In a piece in the Toronto Star last year, it was reported that the TTC was working with The Metropolitan Action Committee on Violence Against Women and Children to develop the app. METRAC has withdrawn from the design process. The approach METRAC was interested in diverged from that of the TTC. As such, the solution was not co-designed with the community it was intended to serve. According to the TTC, the requirements for the app were developed by “TTC purchasing staff with input from various departments including IT and transit enforcement.”
On May 22, 2017 a lawsuit was filed in Oakland against Elerts relating to data collected on the BART system. The lawsuit alleges that BART and [Elerts] “secretly collected personal information from thousands of passengers anonymously reporting crimes using the agency’s BART Watch mobile app.”
Elerts has responded to the case by saying, “The safety and privacy of our riders are a priority, and we want to make clear we are not using Elert’s system for any other purpose than responding to security and safety reports made by our riders.”
In a recent Toronto Star article, TTC Chair Josh Colle responded to concerns about the lawsuit. Colle said the SafeTTC app shouldn’t raise any privacy concerns for Toronto riders. “You can turn your location services off, you can just not use the app at all,” he said.
Though there may not be any issue coming out of the lawsuit, there should be confidence in the purchased product, not a shift of the onus onto users to disable parts of it.
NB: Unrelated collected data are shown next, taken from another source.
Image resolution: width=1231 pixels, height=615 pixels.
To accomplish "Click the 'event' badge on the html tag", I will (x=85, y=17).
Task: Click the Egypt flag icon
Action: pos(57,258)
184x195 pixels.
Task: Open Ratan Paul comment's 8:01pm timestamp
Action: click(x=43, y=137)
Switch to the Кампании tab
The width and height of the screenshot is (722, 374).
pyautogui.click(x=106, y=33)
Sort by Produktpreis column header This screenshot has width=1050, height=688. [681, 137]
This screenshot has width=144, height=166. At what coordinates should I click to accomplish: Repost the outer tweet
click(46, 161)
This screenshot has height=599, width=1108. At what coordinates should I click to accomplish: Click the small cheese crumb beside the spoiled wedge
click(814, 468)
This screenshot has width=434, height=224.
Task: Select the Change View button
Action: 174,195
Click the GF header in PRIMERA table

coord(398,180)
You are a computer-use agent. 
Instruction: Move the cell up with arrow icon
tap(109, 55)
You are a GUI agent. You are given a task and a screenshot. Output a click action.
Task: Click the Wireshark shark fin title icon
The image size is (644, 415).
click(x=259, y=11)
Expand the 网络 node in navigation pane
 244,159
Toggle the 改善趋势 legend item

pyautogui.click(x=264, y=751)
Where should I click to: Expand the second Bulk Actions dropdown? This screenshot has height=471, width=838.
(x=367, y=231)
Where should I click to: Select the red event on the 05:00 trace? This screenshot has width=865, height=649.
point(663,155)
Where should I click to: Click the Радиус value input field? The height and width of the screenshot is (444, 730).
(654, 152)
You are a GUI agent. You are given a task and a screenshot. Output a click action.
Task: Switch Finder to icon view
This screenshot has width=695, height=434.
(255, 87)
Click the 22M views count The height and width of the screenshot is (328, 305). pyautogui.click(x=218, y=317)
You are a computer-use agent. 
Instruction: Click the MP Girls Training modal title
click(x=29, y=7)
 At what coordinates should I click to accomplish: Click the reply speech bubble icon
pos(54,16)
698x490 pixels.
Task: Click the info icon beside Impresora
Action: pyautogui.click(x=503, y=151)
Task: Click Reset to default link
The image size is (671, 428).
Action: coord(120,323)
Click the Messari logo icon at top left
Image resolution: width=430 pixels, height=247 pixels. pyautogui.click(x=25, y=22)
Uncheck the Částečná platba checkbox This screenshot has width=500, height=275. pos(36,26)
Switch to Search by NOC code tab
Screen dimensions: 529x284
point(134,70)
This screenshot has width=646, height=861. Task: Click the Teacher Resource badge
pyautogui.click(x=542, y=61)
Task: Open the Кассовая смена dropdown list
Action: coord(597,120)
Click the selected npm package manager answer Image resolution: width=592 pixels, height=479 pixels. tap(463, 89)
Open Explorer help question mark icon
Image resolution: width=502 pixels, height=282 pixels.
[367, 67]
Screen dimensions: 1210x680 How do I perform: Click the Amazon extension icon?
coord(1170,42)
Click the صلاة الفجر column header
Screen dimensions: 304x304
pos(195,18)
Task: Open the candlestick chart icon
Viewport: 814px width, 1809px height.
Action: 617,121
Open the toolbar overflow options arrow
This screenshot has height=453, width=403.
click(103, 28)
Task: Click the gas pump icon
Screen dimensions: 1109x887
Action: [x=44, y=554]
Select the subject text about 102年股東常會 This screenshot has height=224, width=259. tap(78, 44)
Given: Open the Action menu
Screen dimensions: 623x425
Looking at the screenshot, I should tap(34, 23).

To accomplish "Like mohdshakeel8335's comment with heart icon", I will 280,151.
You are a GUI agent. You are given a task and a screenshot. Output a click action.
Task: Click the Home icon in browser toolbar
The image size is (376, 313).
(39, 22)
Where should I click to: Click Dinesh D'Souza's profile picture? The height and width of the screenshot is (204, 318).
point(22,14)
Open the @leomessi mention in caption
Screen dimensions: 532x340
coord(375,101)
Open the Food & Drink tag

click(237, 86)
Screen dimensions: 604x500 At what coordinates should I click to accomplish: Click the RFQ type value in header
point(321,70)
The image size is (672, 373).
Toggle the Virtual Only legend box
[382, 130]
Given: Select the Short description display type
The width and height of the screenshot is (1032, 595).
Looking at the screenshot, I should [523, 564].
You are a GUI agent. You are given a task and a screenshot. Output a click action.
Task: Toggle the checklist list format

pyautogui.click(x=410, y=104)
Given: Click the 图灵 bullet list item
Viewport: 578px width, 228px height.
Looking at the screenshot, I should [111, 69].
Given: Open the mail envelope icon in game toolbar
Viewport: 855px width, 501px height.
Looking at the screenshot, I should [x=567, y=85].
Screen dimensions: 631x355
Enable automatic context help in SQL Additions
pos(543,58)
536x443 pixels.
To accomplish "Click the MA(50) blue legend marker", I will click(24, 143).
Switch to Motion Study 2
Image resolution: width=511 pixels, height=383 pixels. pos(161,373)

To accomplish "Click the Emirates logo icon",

In Conclusion: Let’s Get Together
The number of problems apparent throughout this purchasing process, from solution to design to vendor, is a reminder of how easy it is to talk about civic digital innovation while operating in a completely opposing and problematic way. One opportunity moving forward is to proactively invite all City ABCs to a procurement forum to discuss purchases coming up in the next 12 months that will be requiring IT procurement and thinking with Toronto’s tech and civic tech community on ways to work on them. All the hand waving about tech in Toronto is worth nothing if the software the City ends up actually buying is bad tech.